_Task to carry out_. Print exactly those lines that run from the beginning of the data to the line bearing "The height and width of the screenshot is (429, 868).", inclusive.

Records from a data collection
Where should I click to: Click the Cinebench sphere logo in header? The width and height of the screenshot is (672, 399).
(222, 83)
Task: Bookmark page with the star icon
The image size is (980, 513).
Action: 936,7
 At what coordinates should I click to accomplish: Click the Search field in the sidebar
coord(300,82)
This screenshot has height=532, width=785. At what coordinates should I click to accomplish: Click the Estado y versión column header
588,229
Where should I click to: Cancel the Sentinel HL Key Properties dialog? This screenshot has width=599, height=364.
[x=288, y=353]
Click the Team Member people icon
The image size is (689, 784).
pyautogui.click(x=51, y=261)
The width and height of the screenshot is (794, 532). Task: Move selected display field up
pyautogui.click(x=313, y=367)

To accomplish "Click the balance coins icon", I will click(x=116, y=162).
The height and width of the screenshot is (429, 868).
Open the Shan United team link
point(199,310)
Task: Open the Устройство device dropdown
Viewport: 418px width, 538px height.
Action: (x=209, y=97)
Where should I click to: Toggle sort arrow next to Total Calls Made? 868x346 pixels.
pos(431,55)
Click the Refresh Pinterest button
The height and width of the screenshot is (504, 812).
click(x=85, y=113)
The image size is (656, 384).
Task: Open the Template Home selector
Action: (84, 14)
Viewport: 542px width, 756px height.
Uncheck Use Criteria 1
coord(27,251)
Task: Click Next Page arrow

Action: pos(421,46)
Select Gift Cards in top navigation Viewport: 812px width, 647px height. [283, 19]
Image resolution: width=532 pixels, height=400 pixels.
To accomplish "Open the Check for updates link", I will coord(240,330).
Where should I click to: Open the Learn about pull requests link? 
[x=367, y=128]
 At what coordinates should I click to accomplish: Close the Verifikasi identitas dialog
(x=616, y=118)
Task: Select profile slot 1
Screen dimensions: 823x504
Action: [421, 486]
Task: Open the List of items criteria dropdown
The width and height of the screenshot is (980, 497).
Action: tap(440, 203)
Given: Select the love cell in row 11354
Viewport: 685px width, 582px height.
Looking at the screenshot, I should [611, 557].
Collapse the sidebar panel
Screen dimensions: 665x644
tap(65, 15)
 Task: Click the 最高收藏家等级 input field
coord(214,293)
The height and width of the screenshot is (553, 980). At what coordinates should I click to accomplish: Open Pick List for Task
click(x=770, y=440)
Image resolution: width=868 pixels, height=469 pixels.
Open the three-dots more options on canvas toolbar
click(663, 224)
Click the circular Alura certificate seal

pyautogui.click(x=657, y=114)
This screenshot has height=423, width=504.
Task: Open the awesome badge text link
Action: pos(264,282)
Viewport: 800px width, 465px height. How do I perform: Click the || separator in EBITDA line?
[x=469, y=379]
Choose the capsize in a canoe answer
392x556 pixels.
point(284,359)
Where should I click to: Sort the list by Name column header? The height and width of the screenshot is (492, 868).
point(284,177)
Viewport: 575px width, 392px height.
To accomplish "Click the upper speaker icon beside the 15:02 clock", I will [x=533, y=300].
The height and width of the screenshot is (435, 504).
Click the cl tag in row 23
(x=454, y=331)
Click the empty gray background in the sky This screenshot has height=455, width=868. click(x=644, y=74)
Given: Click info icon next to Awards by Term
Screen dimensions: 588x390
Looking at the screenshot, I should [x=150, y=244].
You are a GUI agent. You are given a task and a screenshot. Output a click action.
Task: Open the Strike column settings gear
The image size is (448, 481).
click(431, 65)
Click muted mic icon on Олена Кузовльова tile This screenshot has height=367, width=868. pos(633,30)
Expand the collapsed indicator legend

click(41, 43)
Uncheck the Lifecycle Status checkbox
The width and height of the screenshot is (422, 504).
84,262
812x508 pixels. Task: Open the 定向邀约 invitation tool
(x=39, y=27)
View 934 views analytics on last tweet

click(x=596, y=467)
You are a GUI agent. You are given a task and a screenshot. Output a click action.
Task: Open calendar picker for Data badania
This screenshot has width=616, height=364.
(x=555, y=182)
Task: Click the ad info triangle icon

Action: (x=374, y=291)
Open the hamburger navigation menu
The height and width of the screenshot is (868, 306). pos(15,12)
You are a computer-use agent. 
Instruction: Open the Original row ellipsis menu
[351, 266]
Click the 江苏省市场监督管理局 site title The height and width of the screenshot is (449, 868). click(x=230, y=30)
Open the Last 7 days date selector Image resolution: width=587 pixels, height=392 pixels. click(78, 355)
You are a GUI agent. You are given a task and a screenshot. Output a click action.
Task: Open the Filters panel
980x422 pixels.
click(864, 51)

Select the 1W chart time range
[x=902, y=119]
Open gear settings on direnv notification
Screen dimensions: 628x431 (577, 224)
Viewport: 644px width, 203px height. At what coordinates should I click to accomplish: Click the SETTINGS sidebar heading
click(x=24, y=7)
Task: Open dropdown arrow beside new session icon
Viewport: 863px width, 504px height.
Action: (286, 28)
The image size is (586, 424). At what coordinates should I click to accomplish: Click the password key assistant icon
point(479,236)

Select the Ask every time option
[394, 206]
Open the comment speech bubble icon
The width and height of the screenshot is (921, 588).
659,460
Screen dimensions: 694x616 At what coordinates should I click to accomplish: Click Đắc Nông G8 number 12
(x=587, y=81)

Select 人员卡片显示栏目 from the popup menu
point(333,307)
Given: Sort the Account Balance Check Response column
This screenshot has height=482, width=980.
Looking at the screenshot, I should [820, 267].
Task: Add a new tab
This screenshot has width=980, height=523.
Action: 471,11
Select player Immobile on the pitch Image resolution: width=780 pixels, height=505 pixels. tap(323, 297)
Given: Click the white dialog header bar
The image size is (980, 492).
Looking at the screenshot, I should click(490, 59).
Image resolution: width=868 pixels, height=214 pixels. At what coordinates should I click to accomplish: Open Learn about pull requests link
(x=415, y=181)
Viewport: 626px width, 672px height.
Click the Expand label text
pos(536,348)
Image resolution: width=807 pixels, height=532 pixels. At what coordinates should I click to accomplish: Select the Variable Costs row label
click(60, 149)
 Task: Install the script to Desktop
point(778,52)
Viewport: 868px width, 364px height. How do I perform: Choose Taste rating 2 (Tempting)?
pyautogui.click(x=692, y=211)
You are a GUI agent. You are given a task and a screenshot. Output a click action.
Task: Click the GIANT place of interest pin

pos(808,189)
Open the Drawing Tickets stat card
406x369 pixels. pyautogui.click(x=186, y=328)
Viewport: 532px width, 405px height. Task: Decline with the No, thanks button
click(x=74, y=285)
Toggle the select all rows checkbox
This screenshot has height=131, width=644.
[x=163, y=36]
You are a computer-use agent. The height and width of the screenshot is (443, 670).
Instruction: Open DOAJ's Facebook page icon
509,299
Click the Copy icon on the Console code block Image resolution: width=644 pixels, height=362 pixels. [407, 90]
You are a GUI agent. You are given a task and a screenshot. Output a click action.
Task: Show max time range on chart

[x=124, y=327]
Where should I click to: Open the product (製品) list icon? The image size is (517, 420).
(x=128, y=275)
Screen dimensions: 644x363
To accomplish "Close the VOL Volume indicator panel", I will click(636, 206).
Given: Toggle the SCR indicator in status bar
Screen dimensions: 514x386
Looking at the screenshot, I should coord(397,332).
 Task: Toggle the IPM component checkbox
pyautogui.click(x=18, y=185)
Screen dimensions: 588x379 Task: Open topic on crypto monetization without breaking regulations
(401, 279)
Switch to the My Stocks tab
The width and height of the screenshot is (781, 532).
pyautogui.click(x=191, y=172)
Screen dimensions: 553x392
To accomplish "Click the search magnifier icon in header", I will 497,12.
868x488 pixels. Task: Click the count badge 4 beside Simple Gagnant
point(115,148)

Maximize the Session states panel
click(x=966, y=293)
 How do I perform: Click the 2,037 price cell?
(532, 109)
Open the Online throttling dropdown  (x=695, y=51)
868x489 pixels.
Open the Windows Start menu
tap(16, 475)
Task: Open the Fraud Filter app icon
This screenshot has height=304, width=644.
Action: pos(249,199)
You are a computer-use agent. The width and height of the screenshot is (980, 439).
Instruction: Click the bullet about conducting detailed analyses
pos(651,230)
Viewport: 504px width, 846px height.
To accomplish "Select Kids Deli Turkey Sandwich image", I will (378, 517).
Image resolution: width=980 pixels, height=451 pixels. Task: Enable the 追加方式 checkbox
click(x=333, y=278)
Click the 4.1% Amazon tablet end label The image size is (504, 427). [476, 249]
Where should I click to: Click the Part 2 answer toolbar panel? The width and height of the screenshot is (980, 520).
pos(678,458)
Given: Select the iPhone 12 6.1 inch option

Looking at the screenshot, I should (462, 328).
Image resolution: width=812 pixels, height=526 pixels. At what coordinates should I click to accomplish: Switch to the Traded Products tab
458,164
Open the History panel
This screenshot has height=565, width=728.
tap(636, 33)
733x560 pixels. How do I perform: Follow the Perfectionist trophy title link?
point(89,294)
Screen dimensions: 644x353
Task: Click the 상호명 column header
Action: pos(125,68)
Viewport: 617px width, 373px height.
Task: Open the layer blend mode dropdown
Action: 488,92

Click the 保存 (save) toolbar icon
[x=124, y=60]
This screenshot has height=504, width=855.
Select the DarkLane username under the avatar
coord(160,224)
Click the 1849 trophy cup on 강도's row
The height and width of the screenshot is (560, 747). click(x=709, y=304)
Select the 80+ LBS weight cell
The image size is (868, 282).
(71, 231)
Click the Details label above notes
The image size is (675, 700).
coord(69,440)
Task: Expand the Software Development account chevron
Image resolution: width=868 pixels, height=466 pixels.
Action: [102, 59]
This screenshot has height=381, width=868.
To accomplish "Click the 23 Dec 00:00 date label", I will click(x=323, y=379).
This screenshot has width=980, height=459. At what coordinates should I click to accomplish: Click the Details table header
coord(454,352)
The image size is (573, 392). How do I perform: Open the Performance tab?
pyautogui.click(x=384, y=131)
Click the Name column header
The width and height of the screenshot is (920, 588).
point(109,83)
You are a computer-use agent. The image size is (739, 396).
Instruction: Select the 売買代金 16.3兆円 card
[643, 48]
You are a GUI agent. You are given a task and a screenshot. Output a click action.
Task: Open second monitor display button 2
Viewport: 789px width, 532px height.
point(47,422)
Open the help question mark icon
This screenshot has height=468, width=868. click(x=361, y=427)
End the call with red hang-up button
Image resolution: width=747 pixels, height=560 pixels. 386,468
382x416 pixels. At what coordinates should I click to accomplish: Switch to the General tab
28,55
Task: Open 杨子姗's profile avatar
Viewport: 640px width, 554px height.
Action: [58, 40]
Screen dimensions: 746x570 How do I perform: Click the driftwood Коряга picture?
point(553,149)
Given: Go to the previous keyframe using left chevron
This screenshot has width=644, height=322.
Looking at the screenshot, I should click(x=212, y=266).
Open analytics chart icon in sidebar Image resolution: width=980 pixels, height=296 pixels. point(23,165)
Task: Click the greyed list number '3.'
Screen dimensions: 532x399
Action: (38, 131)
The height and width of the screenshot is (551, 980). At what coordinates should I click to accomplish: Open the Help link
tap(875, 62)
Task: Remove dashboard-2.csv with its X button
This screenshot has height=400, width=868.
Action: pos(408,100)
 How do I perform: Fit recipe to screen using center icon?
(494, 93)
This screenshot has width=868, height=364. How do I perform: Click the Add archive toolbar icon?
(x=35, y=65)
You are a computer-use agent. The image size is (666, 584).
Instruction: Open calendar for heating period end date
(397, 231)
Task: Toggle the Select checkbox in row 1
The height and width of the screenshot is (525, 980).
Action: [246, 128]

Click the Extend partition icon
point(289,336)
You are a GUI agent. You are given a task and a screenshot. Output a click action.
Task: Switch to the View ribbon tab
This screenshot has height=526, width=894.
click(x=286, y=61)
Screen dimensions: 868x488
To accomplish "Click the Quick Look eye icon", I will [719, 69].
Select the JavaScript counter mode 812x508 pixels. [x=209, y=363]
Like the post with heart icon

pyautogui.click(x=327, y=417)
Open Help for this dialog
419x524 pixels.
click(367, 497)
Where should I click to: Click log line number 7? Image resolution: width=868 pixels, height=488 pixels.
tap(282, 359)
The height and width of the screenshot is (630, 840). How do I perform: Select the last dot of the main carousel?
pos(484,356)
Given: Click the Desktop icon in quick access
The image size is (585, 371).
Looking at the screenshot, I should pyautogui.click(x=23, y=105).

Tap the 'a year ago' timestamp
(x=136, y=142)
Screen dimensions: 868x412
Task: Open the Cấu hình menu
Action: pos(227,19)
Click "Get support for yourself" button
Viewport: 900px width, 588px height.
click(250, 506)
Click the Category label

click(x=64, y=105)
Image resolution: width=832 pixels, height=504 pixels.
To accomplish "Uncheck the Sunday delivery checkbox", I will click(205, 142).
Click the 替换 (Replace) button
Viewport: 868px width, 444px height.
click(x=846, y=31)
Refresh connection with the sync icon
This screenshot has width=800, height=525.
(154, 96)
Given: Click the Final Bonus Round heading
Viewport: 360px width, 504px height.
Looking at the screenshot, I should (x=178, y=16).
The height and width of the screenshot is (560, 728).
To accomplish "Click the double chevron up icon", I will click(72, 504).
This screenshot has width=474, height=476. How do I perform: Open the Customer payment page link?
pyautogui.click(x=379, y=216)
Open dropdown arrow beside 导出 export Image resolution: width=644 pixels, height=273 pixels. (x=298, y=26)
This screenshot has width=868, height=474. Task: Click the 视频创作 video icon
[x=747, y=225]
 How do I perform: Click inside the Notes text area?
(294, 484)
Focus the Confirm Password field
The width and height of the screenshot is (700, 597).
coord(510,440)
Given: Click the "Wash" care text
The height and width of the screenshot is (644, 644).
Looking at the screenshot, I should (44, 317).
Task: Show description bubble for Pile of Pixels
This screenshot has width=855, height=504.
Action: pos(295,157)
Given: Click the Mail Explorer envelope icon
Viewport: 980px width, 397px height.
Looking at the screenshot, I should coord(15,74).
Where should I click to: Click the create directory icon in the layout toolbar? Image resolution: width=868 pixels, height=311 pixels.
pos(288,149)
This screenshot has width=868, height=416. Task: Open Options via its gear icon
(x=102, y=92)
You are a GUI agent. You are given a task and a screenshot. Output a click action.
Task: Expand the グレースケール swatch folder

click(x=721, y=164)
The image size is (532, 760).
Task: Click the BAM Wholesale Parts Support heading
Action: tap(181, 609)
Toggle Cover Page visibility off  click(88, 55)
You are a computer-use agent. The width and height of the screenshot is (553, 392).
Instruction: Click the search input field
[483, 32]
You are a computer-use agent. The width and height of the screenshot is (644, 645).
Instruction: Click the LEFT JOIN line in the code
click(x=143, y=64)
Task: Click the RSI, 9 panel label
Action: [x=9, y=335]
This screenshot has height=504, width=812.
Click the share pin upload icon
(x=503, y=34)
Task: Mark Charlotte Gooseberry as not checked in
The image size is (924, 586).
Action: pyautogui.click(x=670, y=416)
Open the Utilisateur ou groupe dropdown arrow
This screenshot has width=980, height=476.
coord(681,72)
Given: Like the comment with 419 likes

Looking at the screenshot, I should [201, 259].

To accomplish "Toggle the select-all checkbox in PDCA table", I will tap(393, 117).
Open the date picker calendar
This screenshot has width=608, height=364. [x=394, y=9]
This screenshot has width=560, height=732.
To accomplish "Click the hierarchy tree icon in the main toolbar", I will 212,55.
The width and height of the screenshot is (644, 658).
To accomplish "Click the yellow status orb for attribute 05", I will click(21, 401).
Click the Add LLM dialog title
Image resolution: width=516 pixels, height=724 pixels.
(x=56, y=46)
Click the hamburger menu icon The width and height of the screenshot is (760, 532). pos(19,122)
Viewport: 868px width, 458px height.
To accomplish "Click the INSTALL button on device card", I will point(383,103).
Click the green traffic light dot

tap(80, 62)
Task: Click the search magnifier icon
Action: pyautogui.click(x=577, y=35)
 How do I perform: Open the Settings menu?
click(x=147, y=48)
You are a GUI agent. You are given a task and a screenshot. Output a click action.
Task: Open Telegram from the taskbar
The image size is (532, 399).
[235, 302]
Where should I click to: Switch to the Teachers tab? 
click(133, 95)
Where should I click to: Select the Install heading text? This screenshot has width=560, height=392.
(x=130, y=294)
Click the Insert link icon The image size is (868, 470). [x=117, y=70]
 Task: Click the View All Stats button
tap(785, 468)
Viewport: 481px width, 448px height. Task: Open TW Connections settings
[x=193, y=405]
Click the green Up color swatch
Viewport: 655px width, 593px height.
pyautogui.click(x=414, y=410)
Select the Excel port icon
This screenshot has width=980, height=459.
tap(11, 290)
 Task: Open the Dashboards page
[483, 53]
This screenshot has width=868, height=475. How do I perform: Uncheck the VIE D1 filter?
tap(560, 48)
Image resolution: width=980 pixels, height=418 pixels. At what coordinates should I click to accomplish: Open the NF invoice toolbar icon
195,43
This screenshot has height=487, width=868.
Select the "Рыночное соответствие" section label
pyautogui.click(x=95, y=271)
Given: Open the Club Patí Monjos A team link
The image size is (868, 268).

_Task answer_.
Where should I click to: Click the Cinebench sphere logo in header? The width and height of the screenshot is (672, 399).
(222, 83)
Task: Bookmark page with the star icon
The image size is (980, 513).
Action: 936,7
 At what coordinates should I click to accomplish: Click the Search field in the sidebar
coord(300,82)
This screenshot has height=532, width=785. At what coordinates should I click to accomplish: Click the Estado y versión column header
588,229
Where should I click to: Cancel the Sentinel HL Key Properties dialog? This screenshot has width=599, height=364.
[x=288, y=353]
Click the Team Member people icon
The image size is (689, 784).
pyautogui.click(x=51, y=261)
The width and height of the screenshot is (794, 532). Task: Move selected display field up
pyautogui.click(x=313, y=367)

To accomplish "Click the balance coins icon", I will click(x=116, y=162).
The height and width of the screenshot is (429, 868).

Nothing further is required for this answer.